In contrast to mucopenetrating nanoparticles, upon suitable surface modification and/or particle design, mDDS with mucoadhesive properties are designed to show prolonged retention at the site of application, providing a controlled rate of drug release for improved therapeutic outcomes. Possible mechanisms for mucoadhesion are complicated, and involve various types of adhesion, such as physical entanglement, electrostatic interactions, dehydration, covalent bonding between thiol groups in mucin, and weaker forces like hydrogen bonding and van der Waals forces (Fig. 6B)79. Mucoadhesion occurs in two stages: contact and consolidation. Initially, nanoparticles must be in close contact with the mucus layer surface, and then the adhered particles may easily be removed by GI motions and physiological turnover of the mucus layer if the attractive forces between nanoparticles and the mucus layer are weaker than repulsive forces. There is still a need for consolidation to achieve long-lasting adherence of nanoparticles to the mucus layer. This process can strengthen mucoadhesive joints through mechanical and/or chemical interactions, possibly leading to resistance to mechanisms clearing nanoparticles from the mucus layer.
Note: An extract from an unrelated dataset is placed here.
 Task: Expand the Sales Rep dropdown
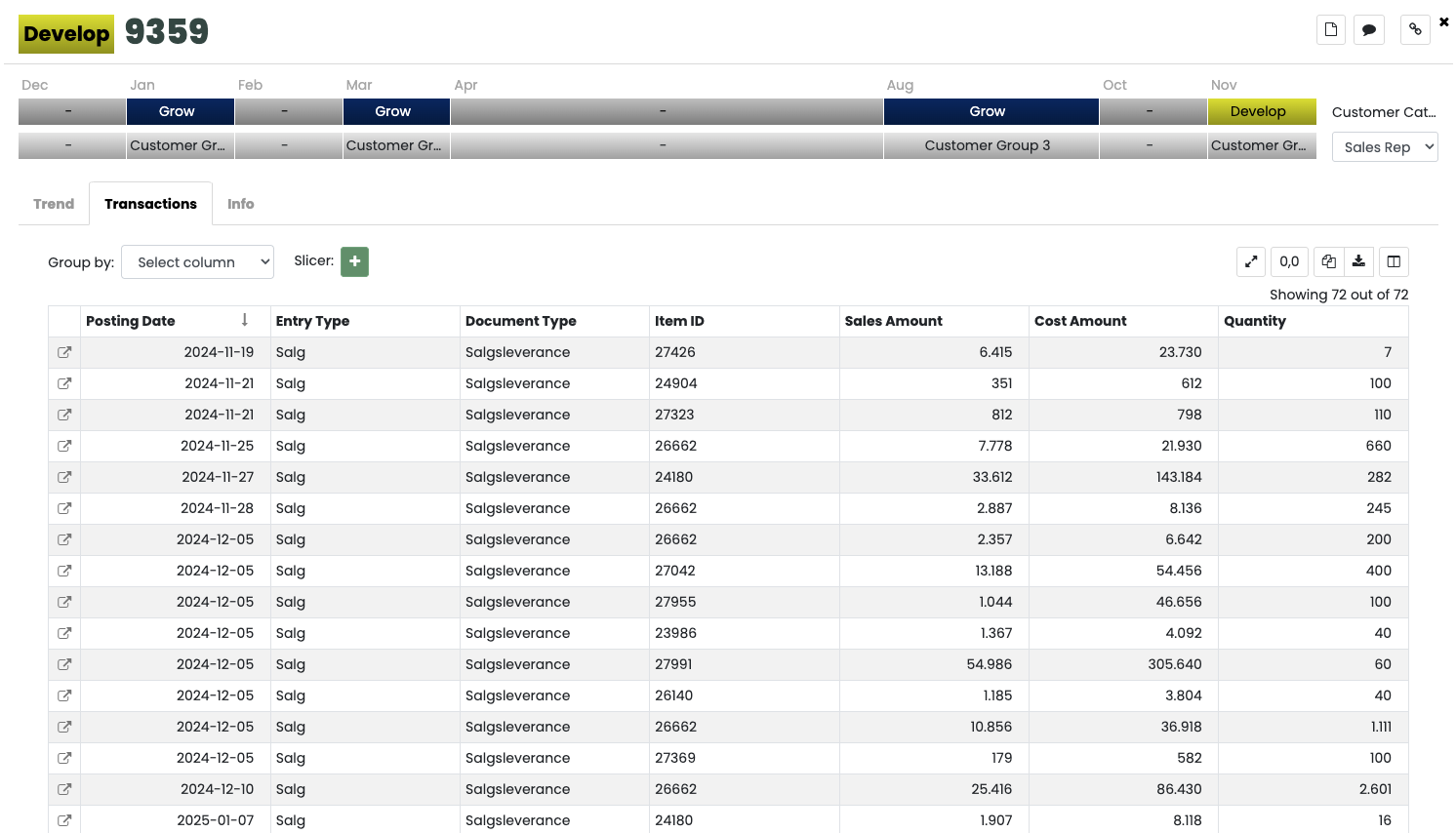pyautogui.click(x=1385, y=147)
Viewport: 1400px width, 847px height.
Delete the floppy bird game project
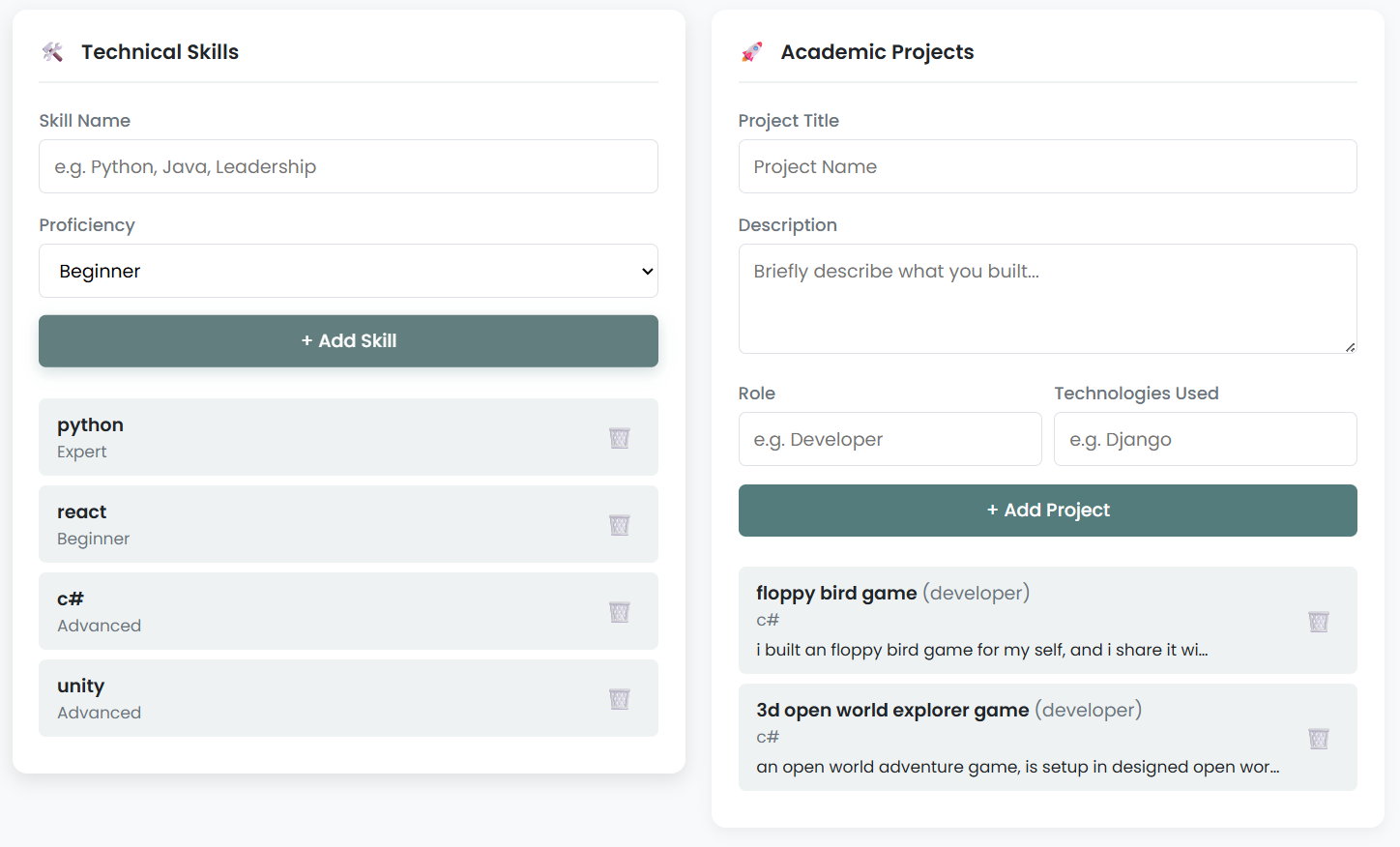[x=1319, y=622]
Herein, mDDS with mucoadhesive properties can extend the absorption process, possibly resulting in long-lasting systemic exposure to orally taken drugs, and mDDS with mucopenetrating properties can achieve faster and higher rates of absorption. In a previous investigation, two mDDS formulations of cyclosporine A with different surface charges were prepared, and they exhibited mucopenetrating and mucoadhesive properties81. Based on outcomes of a fluorescent imaging study, orally taken mucopenetrating nanoparticles were observed to reach the vicinity of the GI epithelium, while mucoadhesive nanoparticles were localized on the luminal side of the GI mucus layer. Also, after oral administration in rats, mucopenetrating nanoparticles exhibited markedly enhanced oral bioavailability and the shortest Tmax. In contrast, mucoadhesive nanoparticles showed delayed Tmax, suggesting longer retention in the GI tract. These observations were in agreement with the concept and theory of the mDDS strategy. A better understanding of the mechanisms of diffusion and/or adhesion in the mucus layer would enable formulators in both academia and industries to identify, select, and develop materials for the design of mDDS formulations with potent biopharmaceutical properties.